Gottstein and Lehmann said they believe the bank’s exposure to Russia is “well-managed” and said it had the right systems in place to deal with associated risks.

Other banks, including UniCredit and BNP Paribas, have warned of billions of euros in potential costs after Western sanctions imposed on Russia over its invasion of Ukraine.

Factoring in risk mitigation via credit default swaps and other hedges, as well as guarantees, insurance and collateral, Credit Suisse said its Russian credit exposure stood at Sf848m on a net basis at end-2021. It had minimal exposure in terms of loans granted to sanctioned individuals in its wealth management division.

Credit Suisse’s 2021 was marked by the collapse of $10bn in supply chain finance funds linked to insolvent British finance firm Greensill and a $5.5bn trading loss from the implosion of the Archegos investment fund.

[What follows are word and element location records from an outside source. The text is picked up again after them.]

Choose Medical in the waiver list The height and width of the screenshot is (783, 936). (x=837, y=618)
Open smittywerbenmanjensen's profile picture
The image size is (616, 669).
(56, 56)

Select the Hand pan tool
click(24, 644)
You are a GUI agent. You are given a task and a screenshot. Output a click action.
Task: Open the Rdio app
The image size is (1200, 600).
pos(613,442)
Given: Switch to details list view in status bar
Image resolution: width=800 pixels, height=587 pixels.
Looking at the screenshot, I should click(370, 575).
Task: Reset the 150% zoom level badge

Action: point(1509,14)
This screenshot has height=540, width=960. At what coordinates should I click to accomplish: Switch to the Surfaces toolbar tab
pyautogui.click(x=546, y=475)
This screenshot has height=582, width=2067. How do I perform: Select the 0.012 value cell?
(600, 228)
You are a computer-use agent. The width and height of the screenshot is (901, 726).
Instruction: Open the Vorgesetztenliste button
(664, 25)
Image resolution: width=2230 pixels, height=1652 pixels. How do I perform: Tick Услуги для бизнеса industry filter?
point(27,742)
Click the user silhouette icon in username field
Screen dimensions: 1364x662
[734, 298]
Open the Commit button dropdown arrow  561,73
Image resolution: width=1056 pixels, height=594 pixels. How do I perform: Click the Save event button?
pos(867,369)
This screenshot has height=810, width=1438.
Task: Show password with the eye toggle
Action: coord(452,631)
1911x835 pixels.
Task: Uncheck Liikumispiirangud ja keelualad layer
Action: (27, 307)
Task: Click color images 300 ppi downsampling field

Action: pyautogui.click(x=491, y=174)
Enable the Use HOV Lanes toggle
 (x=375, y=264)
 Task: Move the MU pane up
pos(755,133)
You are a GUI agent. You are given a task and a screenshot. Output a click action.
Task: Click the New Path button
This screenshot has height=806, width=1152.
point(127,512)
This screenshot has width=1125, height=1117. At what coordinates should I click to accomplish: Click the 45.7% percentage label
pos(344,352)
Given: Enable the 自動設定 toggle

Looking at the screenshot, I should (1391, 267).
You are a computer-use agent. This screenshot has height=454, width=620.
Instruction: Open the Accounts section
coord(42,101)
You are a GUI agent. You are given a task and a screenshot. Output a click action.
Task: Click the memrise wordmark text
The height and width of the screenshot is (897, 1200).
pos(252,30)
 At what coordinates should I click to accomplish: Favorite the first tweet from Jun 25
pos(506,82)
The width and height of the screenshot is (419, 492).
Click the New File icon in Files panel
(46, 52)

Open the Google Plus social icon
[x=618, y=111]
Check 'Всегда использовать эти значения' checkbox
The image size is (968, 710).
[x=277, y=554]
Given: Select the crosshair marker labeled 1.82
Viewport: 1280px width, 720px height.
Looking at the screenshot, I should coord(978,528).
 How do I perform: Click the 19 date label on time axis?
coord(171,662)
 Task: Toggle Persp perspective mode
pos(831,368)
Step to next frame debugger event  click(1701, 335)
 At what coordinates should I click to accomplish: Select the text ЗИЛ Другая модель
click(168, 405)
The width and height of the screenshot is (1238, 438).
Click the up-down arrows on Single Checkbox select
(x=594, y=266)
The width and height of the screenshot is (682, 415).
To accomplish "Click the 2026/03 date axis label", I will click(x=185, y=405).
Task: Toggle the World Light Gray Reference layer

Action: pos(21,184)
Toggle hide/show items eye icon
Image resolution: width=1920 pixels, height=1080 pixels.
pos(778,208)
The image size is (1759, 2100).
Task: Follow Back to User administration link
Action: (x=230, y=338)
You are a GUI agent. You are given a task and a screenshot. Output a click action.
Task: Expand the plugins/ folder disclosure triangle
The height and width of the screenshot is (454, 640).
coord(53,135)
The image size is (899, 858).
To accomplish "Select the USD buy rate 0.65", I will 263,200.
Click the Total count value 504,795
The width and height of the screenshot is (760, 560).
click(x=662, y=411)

The Swiss bank also announced a new Sf78m litigation provision on Thursday, which increased its annual loss to Sf1.65bn from a previously reported Sf1.57bn. The new provision was to cover a settlement reached with German utility Stadtwerke Munchen in March.

Credit Suisse executives had their bonuses cut by nearly two thirds in 2021, the annual report showed, while CEO Gottstein’s compensation fell 43% to SF3.8m in his first full year in the job, dipping below pay awarded to CFO David Mathers.

“The compensation committee considered that it was important to emphasise leadership accountability. As a result, executive board members had one full year of variable compensation cancelled,” committee chair Kai S Nargolwala said in a letter.

“This equated to lost compensation for the executive board of more than Sf40m.”

Executive pay had already been cut in 2020 as the bank contended with a string of bad headlines, ranging from a spying scandal to a $450m writedown on a hedge fund investment.

Gottstein became CEO in February 2020 after the departure of his predecessor over the spying scandal. His pay was already cut to Sf6.5m in 2020, from the Sfm8.53 the bank had proposed ahead of the Archegos and Greensill scandals.

In 2021 Credit Suisse replaced more than half its executives as the scandals prompted investigations and a strategic overhaul. Of the 12 members on its executive board, five were already executive managers at the start of 2021, with five having joined the bank since 2020 and two internal promotions.

The bank has also changed chair twice since the start of 2021. Former chair Antonio Horta-Osorio — brought in to lead a turnaround — left after nine months following an internal investigation into his personal conduct. He received Sf3.5m for the period up to his departure in January, Credit Suisse said.

In an unusual step it said the board has agreed to pay his Sf1.125m chair fee “fully in cash, rather than group share”.

Credit Suisse had already flagged a 32% drop in its organisation-wide bonus pool in February, when it reported a loss for both the fourth quarter and the full year. Its overall variable compensation pool fell to Sf2bn in 2021 as the bank reduced regular deferred awards but sweetened pay for senior bankers by a surge in upfront cash and a one-off bonus.